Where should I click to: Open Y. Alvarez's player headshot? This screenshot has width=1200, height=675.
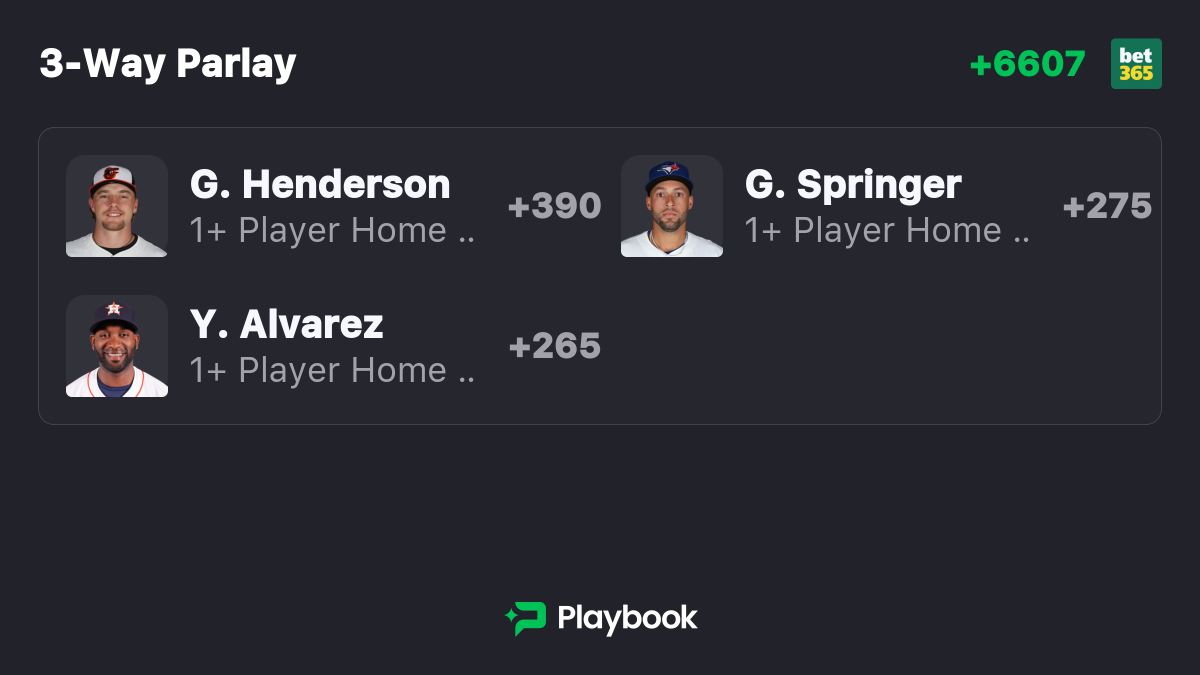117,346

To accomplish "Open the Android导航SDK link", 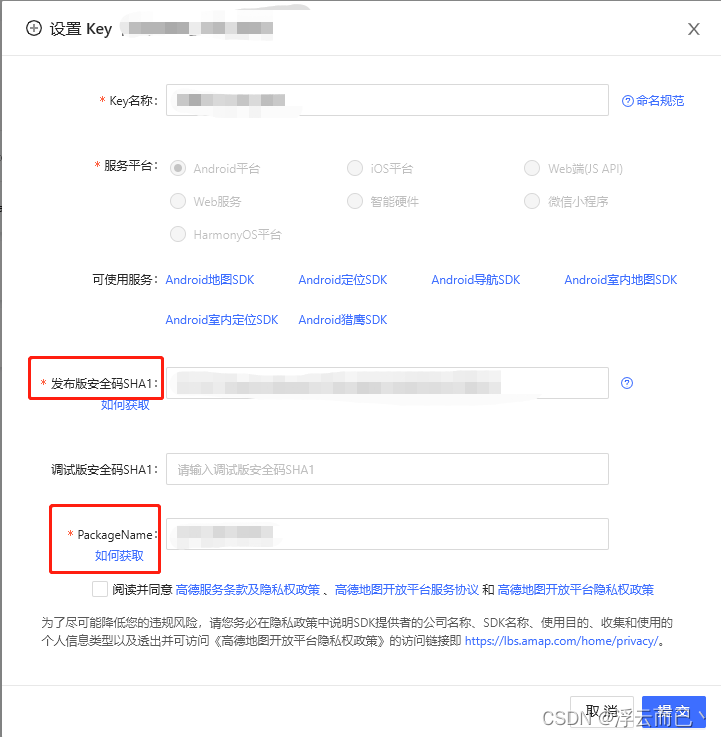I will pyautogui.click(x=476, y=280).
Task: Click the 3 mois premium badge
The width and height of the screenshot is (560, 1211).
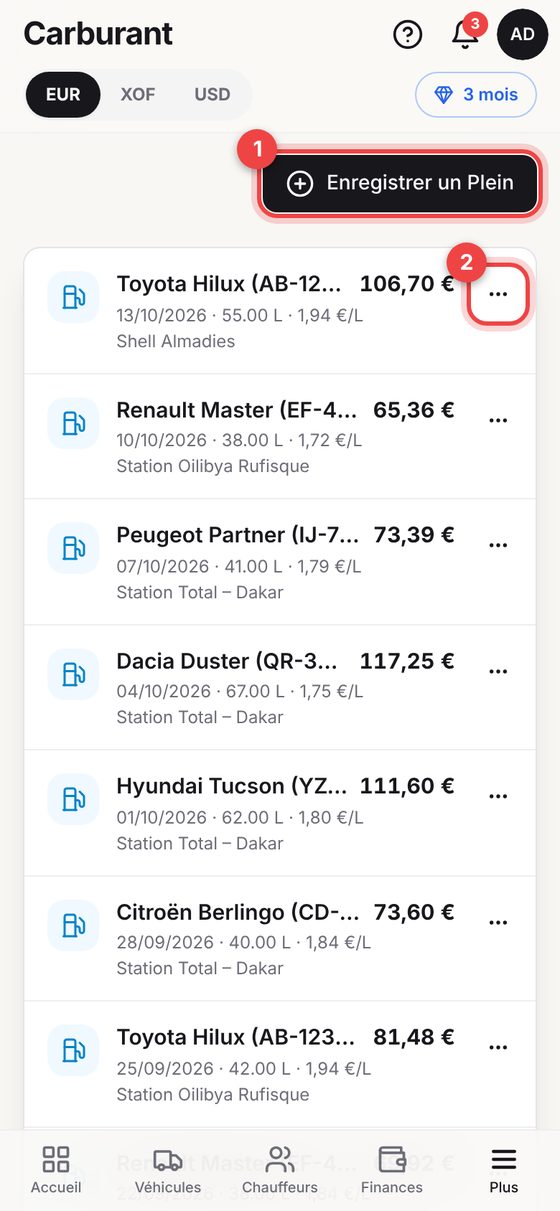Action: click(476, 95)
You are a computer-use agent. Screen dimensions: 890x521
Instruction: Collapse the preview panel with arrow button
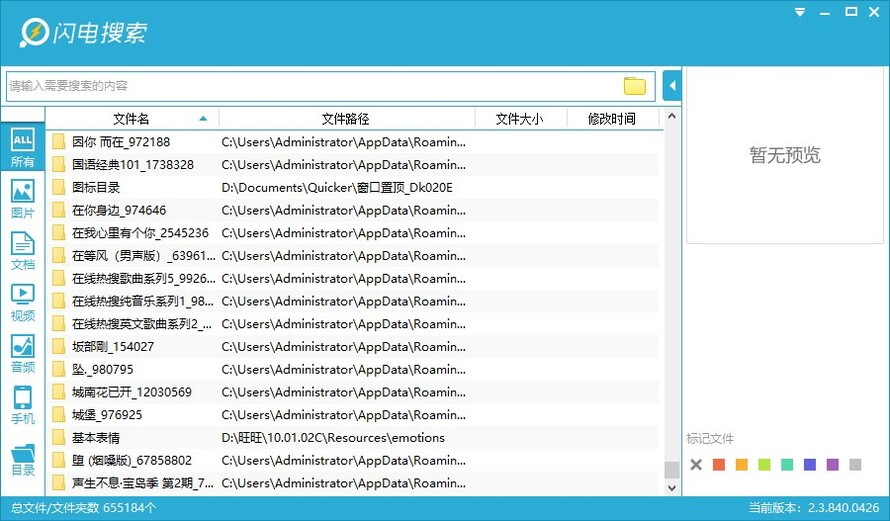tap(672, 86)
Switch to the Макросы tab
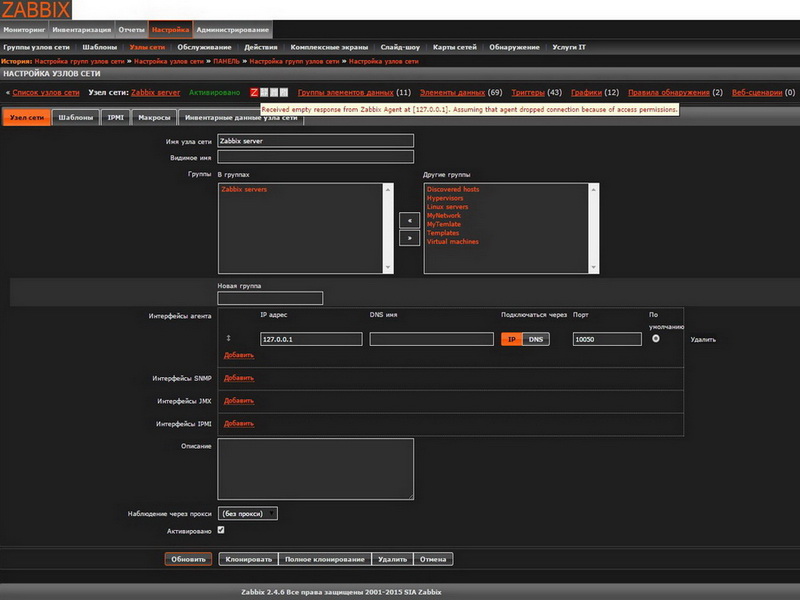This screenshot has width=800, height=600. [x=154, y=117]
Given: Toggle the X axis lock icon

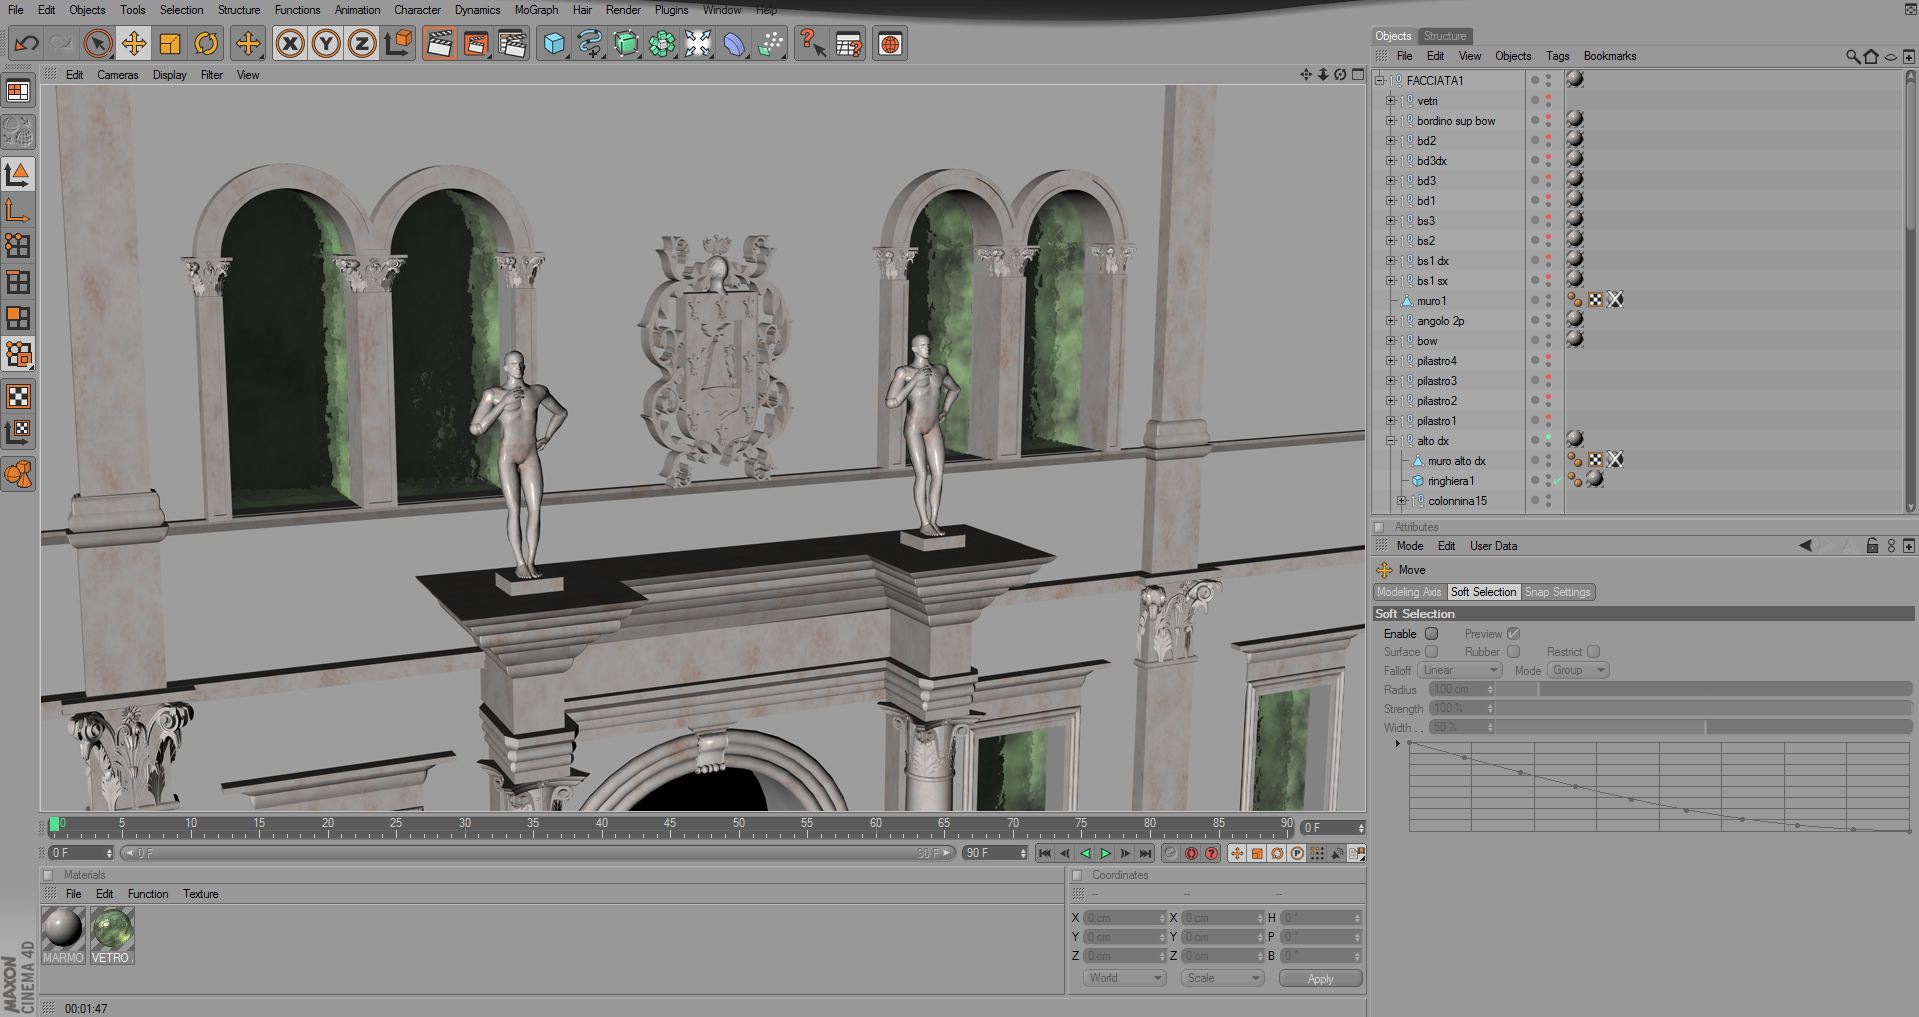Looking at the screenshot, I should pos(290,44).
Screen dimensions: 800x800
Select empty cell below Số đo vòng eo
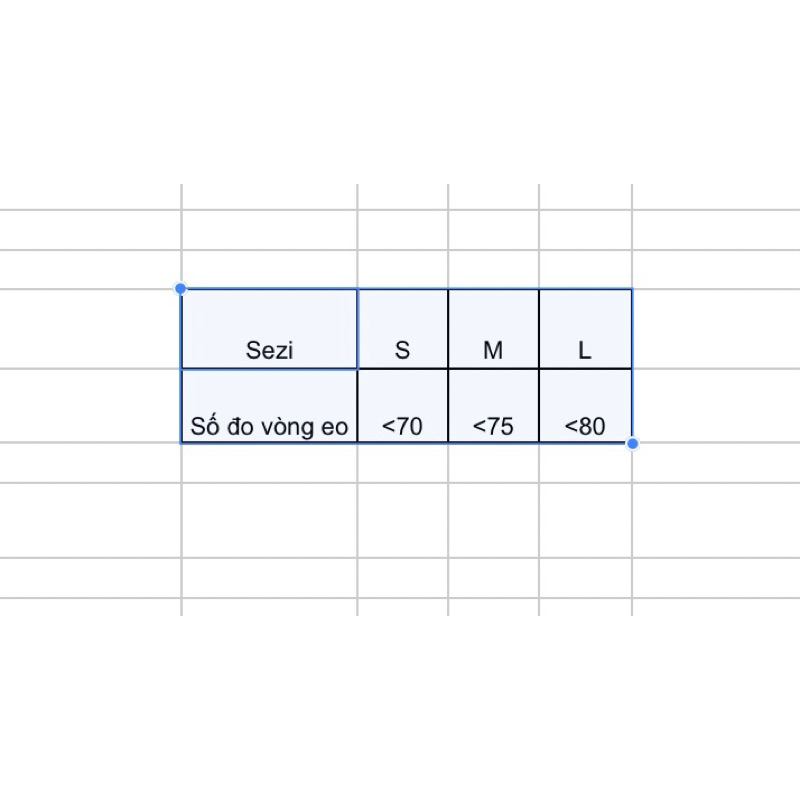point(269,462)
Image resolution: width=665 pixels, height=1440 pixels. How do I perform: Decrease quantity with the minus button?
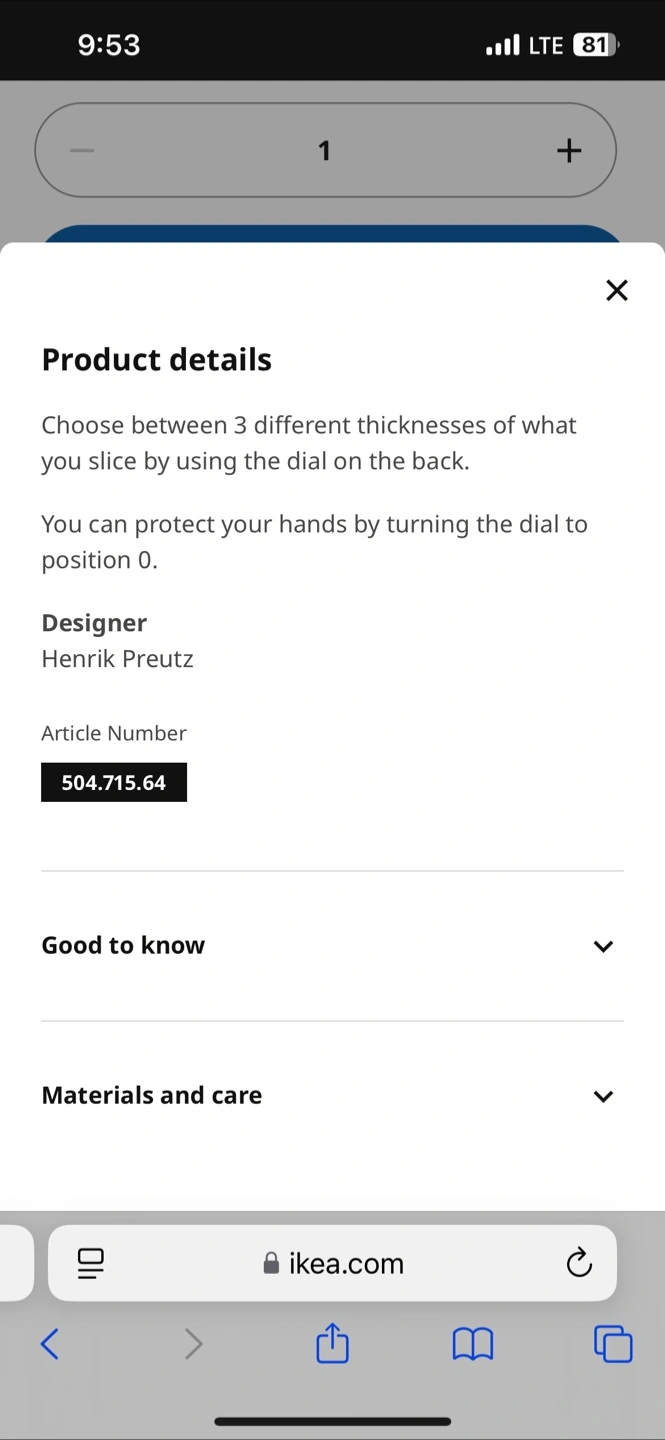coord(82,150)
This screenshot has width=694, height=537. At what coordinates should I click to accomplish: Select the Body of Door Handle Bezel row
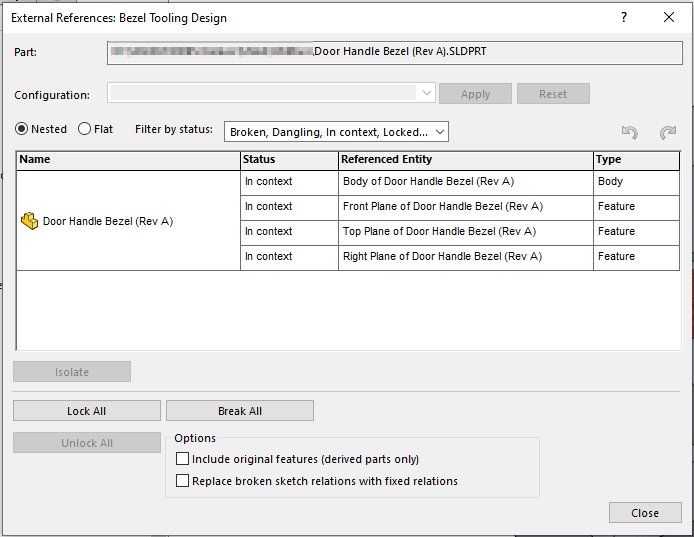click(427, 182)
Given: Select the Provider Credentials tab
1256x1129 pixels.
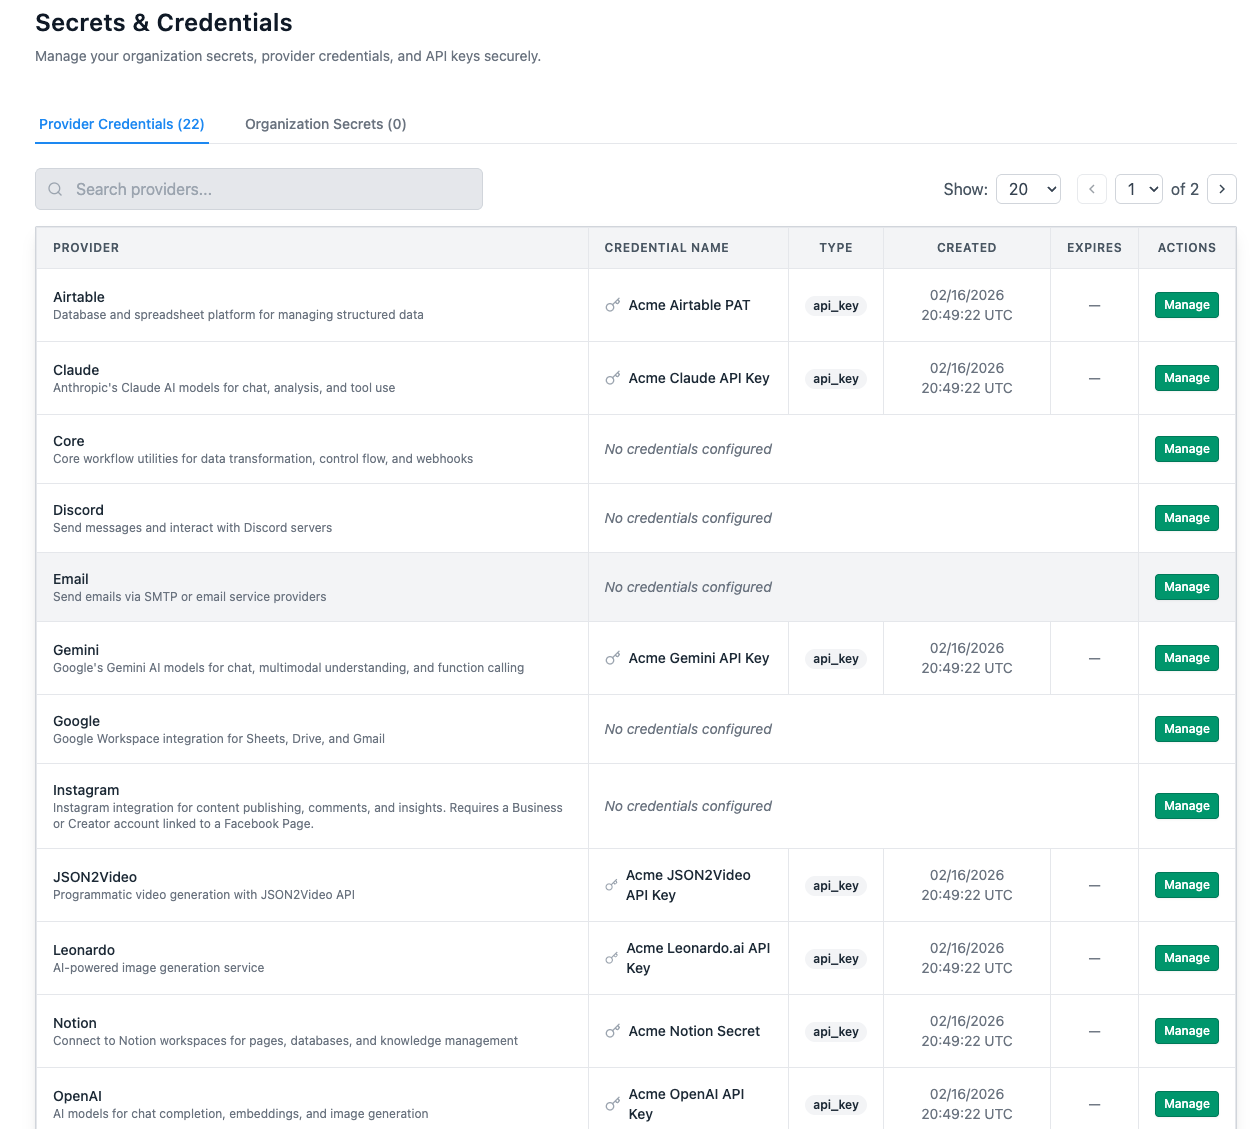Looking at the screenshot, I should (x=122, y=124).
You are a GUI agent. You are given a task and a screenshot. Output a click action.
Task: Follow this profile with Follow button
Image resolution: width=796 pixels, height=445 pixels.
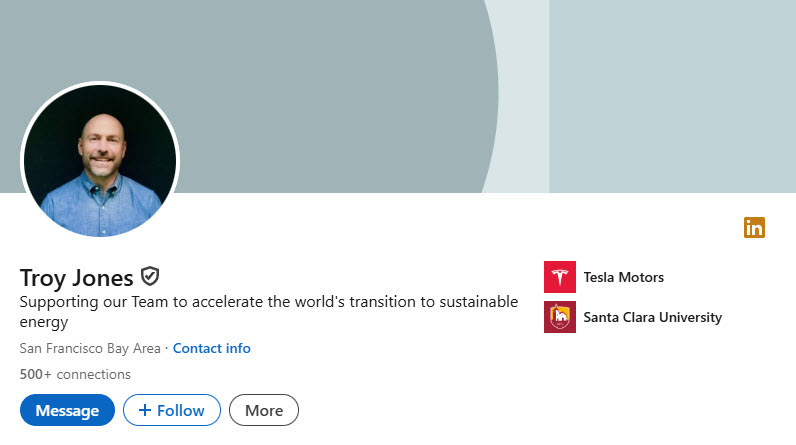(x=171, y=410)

**Work required**.
Filter the entries down to the lines that include the string "dimensions".

**Response to the task**.
You are a computer-use agent. Screen dimensions: 890x521
Screen dimensions: 800x800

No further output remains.